问题
I am using R to summarize a large amount of data for a report. I want to be able to use lapply()
to generate a list of tables from the table()
function, from which I can extract my desired statistics. There are a lot of these, so I've written a function to do it. My issue is that I am having difficulty returning the number of missing (NA
) values even though I have that in each table, because I can't figure out how to tell R that I want the element from table()

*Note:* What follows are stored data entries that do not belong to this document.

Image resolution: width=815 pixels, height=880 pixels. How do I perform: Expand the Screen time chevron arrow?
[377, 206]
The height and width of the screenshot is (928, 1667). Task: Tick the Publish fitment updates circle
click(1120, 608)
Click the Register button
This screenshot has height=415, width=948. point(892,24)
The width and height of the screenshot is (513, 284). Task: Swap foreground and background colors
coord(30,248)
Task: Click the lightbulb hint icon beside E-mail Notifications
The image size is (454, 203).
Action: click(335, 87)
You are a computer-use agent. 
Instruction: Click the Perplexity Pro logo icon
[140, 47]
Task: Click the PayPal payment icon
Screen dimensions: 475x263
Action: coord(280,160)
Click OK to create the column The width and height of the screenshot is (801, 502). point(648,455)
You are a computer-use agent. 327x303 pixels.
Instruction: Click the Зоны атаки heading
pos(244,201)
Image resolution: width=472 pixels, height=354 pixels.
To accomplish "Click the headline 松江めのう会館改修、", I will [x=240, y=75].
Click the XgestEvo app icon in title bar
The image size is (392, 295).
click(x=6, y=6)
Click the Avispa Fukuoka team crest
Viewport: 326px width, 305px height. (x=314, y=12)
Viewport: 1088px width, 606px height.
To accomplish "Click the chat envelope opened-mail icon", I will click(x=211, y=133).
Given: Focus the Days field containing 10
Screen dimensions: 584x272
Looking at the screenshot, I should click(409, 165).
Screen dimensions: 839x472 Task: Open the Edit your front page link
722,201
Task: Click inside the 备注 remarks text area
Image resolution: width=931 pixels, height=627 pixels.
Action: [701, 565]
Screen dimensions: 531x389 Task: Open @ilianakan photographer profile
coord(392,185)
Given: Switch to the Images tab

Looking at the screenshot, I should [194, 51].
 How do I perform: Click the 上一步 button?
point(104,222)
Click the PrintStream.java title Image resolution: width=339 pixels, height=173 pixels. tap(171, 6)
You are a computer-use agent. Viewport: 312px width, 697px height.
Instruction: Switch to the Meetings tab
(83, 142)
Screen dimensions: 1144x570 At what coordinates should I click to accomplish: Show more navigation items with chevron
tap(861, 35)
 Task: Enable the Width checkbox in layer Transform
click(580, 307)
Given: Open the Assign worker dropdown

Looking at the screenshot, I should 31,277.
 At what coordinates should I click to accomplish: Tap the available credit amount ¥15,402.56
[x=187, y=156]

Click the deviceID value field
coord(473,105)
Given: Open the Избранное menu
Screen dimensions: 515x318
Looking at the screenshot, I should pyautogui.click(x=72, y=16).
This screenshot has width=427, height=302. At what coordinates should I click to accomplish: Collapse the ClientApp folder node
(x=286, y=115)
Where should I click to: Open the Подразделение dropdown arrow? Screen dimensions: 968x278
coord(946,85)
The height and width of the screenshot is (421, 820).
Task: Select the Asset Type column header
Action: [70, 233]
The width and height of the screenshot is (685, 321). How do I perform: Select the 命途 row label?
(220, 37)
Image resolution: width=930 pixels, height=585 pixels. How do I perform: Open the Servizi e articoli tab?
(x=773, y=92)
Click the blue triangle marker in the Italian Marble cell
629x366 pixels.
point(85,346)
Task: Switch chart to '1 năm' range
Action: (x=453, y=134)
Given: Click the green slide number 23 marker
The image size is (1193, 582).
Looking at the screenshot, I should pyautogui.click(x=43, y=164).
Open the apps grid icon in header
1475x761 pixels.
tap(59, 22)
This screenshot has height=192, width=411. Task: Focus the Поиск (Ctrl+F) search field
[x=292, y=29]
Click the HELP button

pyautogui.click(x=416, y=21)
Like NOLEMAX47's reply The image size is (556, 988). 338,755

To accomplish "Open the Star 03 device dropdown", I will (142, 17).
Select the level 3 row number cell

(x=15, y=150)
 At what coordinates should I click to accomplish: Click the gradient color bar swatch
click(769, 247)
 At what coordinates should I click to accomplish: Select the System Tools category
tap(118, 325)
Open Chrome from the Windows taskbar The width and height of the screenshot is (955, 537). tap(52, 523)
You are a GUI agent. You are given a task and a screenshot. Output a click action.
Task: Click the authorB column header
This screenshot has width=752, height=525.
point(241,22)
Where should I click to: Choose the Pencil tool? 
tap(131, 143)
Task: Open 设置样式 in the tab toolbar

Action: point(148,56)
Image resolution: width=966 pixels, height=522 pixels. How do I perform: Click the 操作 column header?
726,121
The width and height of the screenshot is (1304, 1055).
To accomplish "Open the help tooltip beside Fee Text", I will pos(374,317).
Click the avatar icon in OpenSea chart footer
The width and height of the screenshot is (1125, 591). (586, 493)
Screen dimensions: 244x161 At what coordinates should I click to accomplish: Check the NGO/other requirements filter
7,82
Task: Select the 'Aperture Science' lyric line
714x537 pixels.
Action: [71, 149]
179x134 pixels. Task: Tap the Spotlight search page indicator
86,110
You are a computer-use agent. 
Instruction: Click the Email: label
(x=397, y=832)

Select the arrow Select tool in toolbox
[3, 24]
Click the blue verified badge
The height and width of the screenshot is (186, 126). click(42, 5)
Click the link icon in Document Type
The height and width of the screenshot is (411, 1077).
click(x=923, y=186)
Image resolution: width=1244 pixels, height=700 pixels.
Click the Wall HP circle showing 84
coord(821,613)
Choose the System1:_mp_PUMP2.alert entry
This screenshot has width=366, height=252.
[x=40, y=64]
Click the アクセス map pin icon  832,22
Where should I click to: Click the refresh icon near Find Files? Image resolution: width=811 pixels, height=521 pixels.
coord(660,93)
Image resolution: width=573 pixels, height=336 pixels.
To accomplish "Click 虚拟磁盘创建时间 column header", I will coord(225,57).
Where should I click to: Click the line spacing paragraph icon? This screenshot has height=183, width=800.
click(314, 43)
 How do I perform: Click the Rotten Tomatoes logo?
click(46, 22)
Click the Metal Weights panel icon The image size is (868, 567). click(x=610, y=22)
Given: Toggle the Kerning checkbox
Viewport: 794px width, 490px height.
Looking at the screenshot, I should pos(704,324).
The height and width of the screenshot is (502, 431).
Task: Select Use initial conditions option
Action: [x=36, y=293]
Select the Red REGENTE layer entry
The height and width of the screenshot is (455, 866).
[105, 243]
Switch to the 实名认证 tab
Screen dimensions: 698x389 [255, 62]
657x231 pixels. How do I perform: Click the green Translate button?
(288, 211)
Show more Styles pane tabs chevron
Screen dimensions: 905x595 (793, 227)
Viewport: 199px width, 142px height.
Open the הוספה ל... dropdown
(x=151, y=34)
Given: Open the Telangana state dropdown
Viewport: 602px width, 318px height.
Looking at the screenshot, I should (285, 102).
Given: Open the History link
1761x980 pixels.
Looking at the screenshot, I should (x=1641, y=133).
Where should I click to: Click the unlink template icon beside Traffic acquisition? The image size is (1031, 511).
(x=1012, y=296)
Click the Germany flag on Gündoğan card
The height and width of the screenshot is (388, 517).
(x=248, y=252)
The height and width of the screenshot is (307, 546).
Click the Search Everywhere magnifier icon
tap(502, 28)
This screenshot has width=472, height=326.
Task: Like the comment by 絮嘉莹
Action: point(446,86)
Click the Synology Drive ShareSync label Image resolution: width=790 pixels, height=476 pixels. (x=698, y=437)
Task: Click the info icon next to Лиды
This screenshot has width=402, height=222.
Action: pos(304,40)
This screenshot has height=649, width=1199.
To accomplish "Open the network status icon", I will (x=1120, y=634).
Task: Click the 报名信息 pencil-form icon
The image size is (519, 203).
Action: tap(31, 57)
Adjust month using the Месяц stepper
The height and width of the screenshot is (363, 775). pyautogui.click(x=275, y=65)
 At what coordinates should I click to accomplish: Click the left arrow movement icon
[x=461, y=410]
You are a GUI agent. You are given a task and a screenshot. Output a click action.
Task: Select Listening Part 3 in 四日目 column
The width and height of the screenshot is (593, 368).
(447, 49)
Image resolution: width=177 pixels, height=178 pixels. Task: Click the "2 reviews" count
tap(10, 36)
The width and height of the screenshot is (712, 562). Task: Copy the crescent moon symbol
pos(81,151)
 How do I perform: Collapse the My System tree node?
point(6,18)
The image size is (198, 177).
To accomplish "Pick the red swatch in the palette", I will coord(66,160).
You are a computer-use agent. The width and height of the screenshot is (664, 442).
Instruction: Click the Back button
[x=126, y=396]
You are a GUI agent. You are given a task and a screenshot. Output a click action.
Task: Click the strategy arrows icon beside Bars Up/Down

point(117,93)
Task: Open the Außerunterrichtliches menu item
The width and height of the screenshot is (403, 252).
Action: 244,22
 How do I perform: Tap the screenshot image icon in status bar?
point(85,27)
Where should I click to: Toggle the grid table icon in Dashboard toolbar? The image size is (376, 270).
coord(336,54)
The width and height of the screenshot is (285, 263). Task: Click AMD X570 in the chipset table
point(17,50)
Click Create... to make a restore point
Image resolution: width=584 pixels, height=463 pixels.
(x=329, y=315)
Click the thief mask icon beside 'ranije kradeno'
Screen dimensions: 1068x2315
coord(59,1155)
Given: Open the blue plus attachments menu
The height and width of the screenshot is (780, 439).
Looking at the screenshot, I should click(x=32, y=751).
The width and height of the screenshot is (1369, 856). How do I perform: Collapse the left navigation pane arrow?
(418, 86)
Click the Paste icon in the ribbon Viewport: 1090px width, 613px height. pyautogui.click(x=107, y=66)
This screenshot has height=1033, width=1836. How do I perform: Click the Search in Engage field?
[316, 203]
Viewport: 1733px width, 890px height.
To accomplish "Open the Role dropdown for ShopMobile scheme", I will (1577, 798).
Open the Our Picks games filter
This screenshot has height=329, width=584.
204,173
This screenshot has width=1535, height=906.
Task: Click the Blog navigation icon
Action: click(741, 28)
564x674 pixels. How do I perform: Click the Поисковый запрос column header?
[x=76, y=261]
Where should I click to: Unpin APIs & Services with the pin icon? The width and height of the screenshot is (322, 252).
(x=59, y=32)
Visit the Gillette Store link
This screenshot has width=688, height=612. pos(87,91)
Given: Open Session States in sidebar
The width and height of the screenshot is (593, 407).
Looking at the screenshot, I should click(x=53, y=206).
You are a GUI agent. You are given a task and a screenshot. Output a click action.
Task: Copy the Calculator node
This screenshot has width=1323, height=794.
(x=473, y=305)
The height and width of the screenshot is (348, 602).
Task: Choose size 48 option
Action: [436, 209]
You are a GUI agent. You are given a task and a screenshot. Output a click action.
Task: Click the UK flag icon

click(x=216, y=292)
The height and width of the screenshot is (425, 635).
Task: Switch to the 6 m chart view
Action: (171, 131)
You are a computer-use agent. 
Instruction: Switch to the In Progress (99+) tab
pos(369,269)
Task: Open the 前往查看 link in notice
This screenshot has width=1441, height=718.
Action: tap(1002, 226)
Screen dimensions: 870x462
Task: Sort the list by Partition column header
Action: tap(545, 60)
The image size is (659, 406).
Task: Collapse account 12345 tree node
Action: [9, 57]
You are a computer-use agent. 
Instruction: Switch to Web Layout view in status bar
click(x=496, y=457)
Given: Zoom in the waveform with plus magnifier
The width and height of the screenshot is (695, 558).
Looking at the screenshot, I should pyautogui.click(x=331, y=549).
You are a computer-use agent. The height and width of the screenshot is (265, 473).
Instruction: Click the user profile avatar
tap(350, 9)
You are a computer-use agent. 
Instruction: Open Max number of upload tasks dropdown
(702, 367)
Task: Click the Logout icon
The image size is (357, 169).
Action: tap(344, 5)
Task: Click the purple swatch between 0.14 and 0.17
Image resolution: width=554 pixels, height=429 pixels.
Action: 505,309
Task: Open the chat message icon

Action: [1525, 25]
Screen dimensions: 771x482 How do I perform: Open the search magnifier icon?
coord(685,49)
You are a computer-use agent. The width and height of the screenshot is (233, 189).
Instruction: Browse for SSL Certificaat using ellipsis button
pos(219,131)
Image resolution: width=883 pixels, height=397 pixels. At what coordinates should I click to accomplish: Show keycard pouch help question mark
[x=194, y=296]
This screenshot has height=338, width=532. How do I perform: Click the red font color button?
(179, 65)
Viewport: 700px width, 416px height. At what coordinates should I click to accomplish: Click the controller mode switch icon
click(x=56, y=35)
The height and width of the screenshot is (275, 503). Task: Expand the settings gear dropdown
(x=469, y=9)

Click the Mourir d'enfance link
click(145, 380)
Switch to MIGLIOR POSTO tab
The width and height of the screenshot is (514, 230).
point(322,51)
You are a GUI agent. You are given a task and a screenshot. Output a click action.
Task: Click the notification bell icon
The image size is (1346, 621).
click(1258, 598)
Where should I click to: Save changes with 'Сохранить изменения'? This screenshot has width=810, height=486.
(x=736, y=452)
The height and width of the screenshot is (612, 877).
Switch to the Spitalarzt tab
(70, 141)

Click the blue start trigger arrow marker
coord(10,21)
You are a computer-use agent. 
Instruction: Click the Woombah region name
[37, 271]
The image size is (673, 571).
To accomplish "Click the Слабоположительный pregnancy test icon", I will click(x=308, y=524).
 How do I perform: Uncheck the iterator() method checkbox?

that holds the number of NA
values. As far as I can tell, R is "naming" that element NA
...and I can't call that.
I'm trying to avoid writing some complex statement where I say something like which(is.na(names(element[1]))) | names(element[1])=="var_I_want"
because I feel like that's just really wordy. I was hoping there was some way to either tell R to label the NA
variable in each table with a character name, or to tell it to pick the one labeled NA
, but I haven't had much luck yet.
Minimal example:
example <- data.frame(ID=c(10,20,30,40,50),
V1=c("A","B","A",NA,"C"),
V2=c("Dog","Cat",NA,"Cat","Bunny"),
V3=c("Yes","No","No","Yes","No"),
V4=c("No",NA,"No","No","Yes"),
V5=c("No","Yes","Yes",NA,"No"))
varlist <- c("V1","V2","V3","V4","V5")
list_o_tables <- lapply(X=example[varlist],FUN=table,useNA="always")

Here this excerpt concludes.